La clase trabajadora es el nudo afectado en este sentido, ya que sobre ella pesan las medidas económicas flexibilizantes. Se ve así afectada su participación en el sistema laboral, la posibilidad de acceso a condiciones formales de empleabilidad y, como consecuencia, a un de un proyecto de vida. Así, de la misma forma que las políticas de desregulación económica tienen como principal variable de ajuste a los sectores populares, el Estado en su cara punitiva aparece como contraparte. Y también hace foco en el sector más postergado de la sociedad.
De esta manera se evidencia una relación determinada entre los sectores populares y las agencias de “seguridad” en el interior de los barrios, así como se observa la construcción del “sentido común” sobre el enemigo que coopta distintos sectores, y se generan políticas en materia de penalidad, que surgen como formas de “abordar” el delito.
Estas políticas de seguridad fueron importadas de la doctrina de tolerancia cero estadounidense en el marco del ascenso del neoliberalismo dentro del modo de producción capitalista. Es decir, la desregulación económica y de aumento de la penalidad fueron expandidas en mayor y menor medida a distintos países. Por lo que sus consecuencias y su aplicación deben analizarse en clave regional y local, para ser atendidas.
En ese sentido, este trabajo se ubica en el marco de las discusiones sobre la violencia estructural propia de sociedades desiguales como las latinoamericanas. Partiendo de la premisa de que los dispositivos represivos y coercitivos afectan a ciertos sectores con condiciones previamente originadas, como la precarización de su vida y la ampliación de su vulnerabilidad económica y social, la disminución de opciones, junto a procesos de estigmatización y criminalización.
De allí que se presenta aquí un diagnóstico -un estado de situación- respecto a la relación existente entre el Estado punitivo y sujetos criminalizados. Y, con la mirada puesta desde y hacia Latinoamérica, en las estructuras de poder que hacen que eso exista.
De la configuración de los estados de excepción que vivencian vastos sectores poblacionales, surgen interrogantes para pensar qué democracias debemos construir en clave de transformación social.
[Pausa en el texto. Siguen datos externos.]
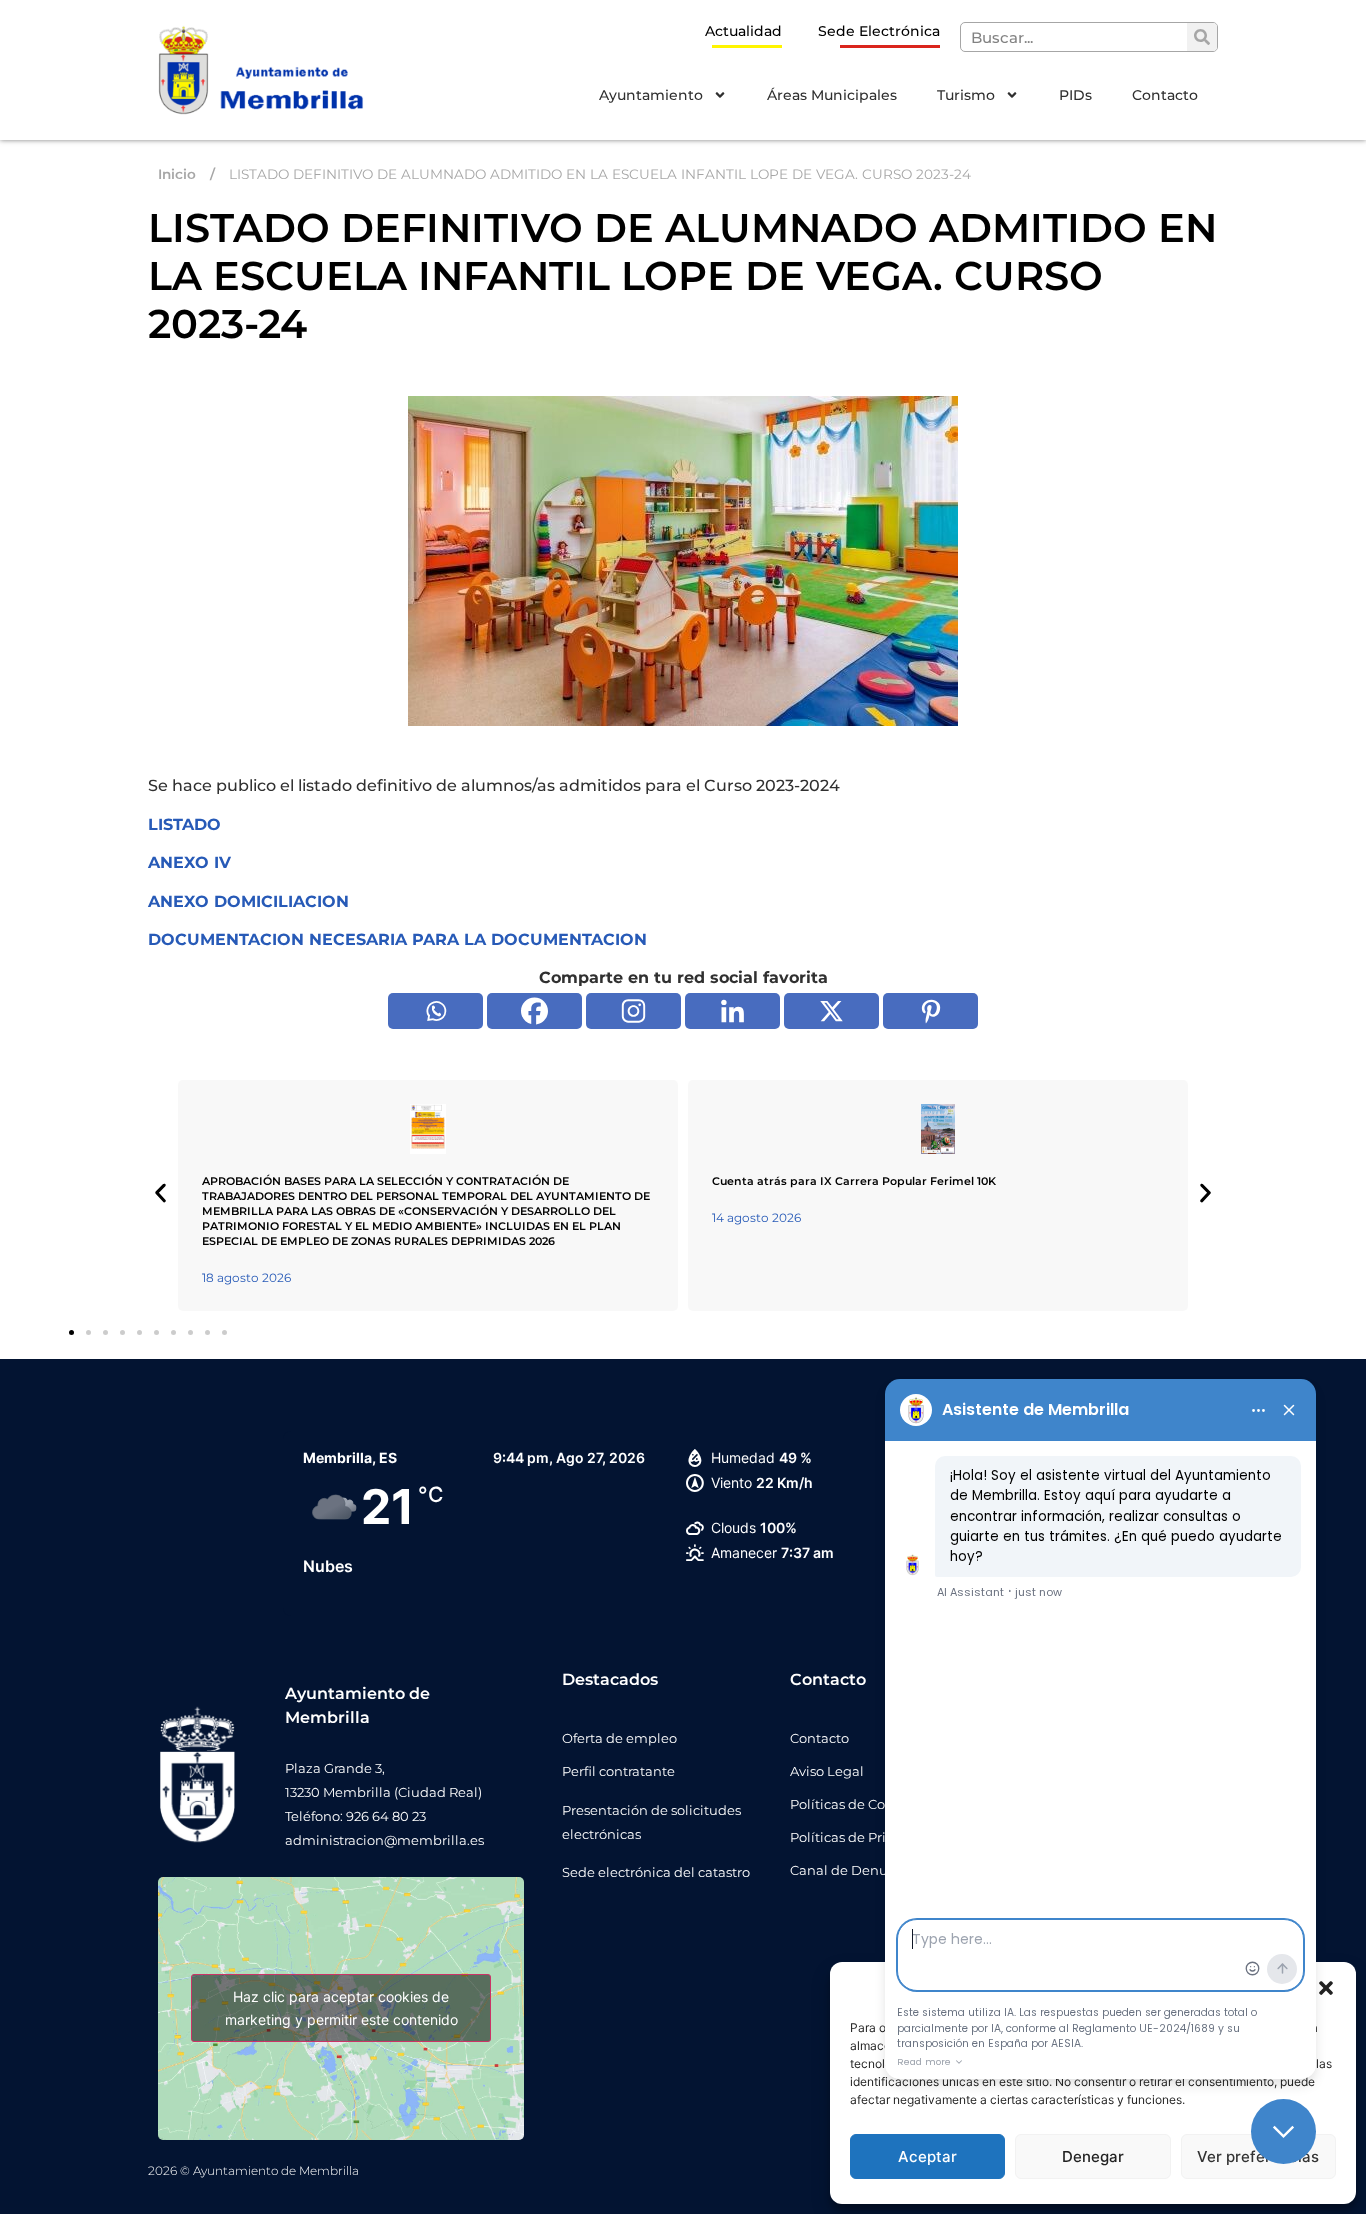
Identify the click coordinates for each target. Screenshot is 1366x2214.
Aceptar (927, 2156)
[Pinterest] (930, 1011)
Si la democracia “es una forma de organización del poder social en el espacio público inseparable de la estructura económico-social sobre la cual dicho poder descansa” (Borón, 2006, p.48), merece entonces la atención poner el foco en el funcionamiento de nuestros esquemas democráticos, sus alcances y sus limitaciones.
¿Cómo resolver, entonces, que las mayorías estén condenadas a vivir en condiciones infrahumanas? ¿Cómo alcanzar regímenes igualitarios, libres, participativos y con justicia?
El trabajo aborda en primer lugar características que asumen los estados en materia de políticas de seguridad y cómo, en ese camino, crece el estado penal en el marco del modo de producción capitalista, con una mirada puesta en Latinoamérica y en la Argentina en particular.
A partir de allí, se desarrollan especificidades sobre la relación entre las agencias de seguridad y los sujetos criminalizados, para luego visibilizar el dispositivo carcelario como punto culmine de la política criminal y del desecho de humanos.
Posteriormente, se reflexiona respecto de los alcances y límites de la vida en las democracias construidas en este lugar del mundo, para responder cuáles son posibles salidas a la vulneración de derechos y el descarte de vidas criminalizadas, o consideradas pasibles de ser desechadas.